Чувственное волнение отступило, Орлова напряглась. Раньше она будто не отдавала себе отчёта в том, насколько Горенов серьёзен. Впервые он показался ей едва ли не одержимым.
– Гоша, «чудо», «правда» – это всё категории из игры в литературу и учебников словесности, а не из практического книжного дела. Так уж сложилось, что ты пишешь для взрослых, а иногда и пожилых людей. Твои читатели многое пережили, они рожали, любили, теряли близких, болели и болеют… Они уже не надеются на чудо и знают свою «правду». Им не так интересен вымысел и богатство твоей фантазии. Важнее, чтобы их ожидания не были обмануты.
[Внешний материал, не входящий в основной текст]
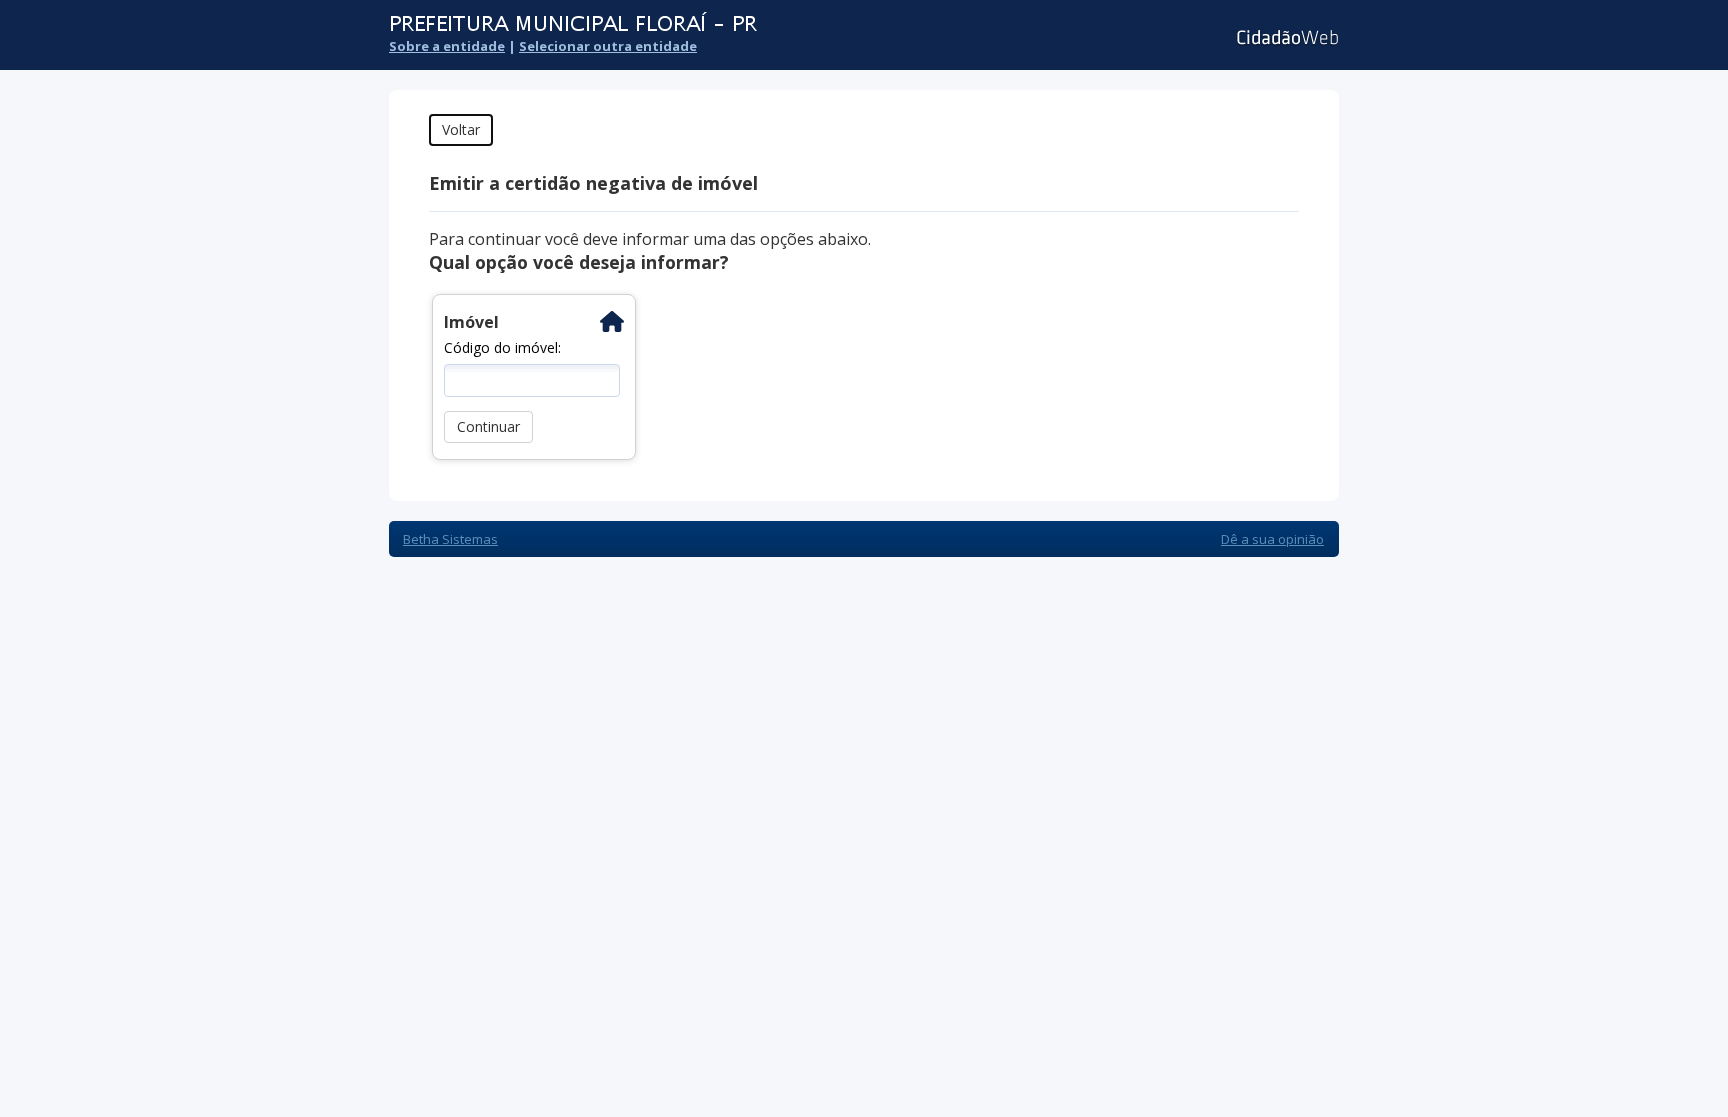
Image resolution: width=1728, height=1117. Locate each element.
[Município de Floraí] (739, 24)
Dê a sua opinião (1272, 539)
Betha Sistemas (450, 539)
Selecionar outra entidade (608, 46)
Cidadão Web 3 (1285, 37)
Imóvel (471, 322)
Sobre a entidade (447, 46)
Пусть в сюжете ничего не удивляет, но всё соответствует каким-то законам, правилам, принципам… Жанра, справедливости, чести, государства, хоть бандитским «понятиям»… Именно таков мир твоих книг. Он отличается от повседневности, где ждать приходится только неприятностей, а закон – что дышло. В романе если два человека идут по одной дороге с одинаковыми чемоданами, то они их обязательно перепутают. В этом можно не сомневаться. В жизни нет автора, потому никто и не смотрит, у кого какой чемодан. Большинство моих друзей вообще перестали сначала читать, потом смотреть кино…
– Фильмы – другое дело. Если показать на экране высокого человека в «заломленном за ухо» берете и сером костюме, у которого в руках трость с черным набалдашником в виде головы пуделя, а во рту половина зубов – золотые, а половина – платиновые, это обязательно будет выглядеть странно, нелепо и убого. Но сколько ни читай описание Воланда у Булгакова, всегда возникает величественный образ.
– У каждого свой Воланд, – кивнула Орлова, – его легко представить. Книга навязывает меньше, чем кино, она очерчивает рамки сюжета, позволяя наполнять событийную канву своими собственными эмоциями, пережитыми в прошлом или переживаемыми сейчас, ставить себя на место персонажей. В идеальном мире роман помогает людям вспоминать и видеть сны. Воскрешать в памяти, помимо прочего, и то, чего с ними никогда не происходило. Но мир-то далёк от идеала! Гоша, в наше время люди почти не читают. Потому нужны книги всё более и более простые. Какой Бог, о чём ты?!